Copy out all lines of the listing below that hold "beside".

-------- Given information --------

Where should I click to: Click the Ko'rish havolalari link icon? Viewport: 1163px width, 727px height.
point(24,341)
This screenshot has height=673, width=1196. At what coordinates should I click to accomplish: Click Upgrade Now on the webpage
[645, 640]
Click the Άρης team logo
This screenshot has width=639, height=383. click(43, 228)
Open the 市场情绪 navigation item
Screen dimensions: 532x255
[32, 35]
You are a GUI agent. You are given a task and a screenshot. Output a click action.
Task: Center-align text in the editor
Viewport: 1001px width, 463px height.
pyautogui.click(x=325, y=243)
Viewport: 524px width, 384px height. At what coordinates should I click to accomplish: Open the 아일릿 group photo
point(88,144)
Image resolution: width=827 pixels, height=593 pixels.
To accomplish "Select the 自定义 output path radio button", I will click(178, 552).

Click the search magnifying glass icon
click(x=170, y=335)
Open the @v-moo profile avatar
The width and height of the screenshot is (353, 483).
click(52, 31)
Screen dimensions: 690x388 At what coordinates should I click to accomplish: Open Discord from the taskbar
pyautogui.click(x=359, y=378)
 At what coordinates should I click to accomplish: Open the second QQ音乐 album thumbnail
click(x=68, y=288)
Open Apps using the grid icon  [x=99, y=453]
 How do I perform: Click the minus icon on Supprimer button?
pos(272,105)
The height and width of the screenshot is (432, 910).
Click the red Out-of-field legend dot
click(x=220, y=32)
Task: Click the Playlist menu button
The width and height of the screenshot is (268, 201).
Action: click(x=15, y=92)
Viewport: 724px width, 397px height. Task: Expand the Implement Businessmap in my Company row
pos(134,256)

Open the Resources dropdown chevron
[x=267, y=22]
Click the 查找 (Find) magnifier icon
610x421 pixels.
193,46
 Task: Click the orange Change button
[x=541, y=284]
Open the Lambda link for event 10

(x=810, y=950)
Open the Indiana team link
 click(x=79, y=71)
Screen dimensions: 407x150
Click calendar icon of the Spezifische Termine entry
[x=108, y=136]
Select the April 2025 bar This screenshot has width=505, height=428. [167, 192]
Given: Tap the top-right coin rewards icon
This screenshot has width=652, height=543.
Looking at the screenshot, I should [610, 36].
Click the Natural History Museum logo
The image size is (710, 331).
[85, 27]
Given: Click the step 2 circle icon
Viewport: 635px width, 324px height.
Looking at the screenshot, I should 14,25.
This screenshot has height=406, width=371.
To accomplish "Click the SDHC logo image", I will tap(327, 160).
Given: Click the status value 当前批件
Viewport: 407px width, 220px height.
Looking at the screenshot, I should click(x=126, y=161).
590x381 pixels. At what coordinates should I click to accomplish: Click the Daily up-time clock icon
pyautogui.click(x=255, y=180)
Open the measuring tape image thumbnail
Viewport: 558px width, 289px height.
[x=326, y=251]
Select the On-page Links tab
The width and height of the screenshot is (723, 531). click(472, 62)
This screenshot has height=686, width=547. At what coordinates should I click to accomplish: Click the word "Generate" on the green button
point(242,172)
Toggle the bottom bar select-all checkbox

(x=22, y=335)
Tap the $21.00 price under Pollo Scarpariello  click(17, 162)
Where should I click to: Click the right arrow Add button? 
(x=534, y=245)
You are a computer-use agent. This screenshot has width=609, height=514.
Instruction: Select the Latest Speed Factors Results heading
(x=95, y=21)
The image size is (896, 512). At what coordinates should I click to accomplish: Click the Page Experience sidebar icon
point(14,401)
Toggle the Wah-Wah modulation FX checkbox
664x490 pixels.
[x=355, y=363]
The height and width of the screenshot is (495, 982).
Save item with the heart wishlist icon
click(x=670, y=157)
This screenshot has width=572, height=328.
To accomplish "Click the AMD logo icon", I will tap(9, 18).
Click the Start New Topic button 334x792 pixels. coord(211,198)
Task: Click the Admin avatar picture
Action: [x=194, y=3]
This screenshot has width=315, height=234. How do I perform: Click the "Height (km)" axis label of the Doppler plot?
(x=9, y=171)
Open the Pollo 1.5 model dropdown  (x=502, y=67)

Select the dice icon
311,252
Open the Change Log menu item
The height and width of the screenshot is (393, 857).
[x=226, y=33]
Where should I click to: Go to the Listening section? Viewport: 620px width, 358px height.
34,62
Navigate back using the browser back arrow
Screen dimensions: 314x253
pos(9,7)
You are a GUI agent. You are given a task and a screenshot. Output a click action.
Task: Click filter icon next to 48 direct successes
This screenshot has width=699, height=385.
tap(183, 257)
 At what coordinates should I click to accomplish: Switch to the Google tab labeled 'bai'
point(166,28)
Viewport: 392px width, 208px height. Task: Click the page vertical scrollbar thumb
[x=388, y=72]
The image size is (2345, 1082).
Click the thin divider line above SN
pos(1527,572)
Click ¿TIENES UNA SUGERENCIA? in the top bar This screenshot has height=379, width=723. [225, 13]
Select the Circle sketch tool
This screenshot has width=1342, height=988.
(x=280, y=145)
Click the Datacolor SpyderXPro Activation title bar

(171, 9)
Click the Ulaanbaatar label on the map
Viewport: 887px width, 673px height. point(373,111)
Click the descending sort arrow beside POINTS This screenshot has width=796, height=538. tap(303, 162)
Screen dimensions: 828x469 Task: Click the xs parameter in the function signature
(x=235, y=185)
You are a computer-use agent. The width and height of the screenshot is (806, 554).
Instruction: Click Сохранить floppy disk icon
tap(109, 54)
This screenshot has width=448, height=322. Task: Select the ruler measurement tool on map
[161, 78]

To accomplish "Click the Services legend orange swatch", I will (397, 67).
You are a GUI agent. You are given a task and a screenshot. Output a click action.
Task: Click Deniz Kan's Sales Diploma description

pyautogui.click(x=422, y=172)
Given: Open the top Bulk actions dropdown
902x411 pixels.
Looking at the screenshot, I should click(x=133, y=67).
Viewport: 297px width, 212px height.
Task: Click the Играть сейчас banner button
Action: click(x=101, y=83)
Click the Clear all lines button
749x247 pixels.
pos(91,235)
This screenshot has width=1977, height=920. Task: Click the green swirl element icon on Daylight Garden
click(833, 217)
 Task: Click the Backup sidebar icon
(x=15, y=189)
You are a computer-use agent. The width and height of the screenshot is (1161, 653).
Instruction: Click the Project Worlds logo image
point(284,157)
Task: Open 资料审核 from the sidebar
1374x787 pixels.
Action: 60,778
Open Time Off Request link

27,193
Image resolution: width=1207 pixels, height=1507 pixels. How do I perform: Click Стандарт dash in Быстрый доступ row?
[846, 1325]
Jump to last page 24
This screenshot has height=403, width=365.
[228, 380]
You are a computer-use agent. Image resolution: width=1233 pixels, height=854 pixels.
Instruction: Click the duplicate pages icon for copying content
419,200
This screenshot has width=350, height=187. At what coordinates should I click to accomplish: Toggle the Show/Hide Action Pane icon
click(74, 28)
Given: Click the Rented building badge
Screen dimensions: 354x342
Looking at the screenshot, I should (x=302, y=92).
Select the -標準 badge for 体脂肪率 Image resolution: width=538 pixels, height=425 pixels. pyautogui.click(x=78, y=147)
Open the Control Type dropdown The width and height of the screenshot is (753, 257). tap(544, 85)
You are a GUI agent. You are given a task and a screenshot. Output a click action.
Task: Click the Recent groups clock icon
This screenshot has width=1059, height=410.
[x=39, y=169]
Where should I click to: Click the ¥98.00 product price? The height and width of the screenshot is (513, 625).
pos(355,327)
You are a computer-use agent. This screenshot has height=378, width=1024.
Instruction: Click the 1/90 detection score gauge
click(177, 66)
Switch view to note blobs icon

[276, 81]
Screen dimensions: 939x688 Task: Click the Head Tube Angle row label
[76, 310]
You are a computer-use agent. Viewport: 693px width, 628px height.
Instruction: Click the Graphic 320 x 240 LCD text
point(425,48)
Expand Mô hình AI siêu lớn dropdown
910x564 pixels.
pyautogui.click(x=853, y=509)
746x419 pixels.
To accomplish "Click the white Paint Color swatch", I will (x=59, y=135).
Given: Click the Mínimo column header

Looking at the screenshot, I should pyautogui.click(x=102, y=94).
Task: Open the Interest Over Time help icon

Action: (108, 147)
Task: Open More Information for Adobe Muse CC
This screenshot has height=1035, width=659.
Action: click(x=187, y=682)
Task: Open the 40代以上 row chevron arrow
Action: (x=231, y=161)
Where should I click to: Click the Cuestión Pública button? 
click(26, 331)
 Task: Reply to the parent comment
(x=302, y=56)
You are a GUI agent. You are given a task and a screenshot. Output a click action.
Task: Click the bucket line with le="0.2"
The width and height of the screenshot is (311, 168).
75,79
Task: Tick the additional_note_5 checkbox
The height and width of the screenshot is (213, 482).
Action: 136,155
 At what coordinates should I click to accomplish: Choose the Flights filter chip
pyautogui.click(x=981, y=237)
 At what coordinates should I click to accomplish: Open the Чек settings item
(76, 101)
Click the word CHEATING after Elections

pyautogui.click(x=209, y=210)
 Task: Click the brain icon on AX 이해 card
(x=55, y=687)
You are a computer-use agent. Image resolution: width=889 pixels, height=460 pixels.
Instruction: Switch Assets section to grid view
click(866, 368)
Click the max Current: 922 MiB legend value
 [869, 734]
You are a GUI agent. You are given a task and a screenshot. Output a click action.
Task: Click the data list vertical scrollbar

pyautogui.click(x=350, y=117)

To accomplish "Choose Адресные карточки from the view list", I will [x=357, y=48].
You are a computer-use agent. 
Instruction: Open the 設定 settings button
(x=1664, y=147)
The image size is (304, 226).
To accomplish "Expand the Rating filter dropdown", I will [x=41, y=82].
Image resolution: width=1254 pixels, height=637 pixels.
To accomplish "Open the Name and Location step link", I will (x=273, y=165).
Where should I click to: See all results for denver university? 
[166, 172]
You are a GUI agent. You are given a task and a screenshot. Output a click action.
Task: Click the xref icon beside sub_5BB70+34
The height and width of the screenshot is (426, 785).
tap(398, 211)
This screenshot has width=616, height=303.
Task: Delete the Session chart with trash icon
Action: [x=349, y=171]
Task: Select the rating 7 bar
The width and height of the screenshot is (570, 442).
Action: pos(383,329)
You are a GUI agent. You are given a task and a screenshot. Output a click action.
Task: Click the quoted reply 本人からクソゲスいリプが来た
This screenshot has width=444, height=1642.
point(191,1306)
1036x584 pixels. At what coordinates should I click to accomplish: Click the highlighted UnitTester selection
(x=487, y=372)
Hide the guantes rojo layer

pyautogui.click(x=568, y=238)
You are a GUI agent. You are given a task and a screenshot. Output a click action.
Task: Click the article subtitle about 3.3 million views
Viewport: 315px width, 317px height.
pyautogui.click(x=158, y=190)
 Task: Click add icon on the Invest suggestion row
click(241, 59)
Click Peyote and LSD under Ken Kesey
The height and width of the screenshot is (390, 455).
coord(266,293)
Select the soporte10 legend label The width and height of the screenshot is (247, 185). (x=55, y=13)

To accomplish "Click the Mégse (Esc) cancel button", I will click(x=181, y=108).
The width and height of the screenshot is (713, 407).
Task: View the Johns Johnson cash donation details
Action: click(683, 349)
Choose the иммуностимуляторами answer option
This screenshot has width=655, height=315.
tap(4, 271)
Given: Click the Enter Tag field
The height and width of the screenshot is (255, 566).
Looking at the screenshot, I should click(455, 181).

--------

Response to the task:
Click the descending sort arrow beside POINTS This screenshot has width=796, height=538. tap(303, 162)
Task: Click the xref icon beside sub_5BB70+34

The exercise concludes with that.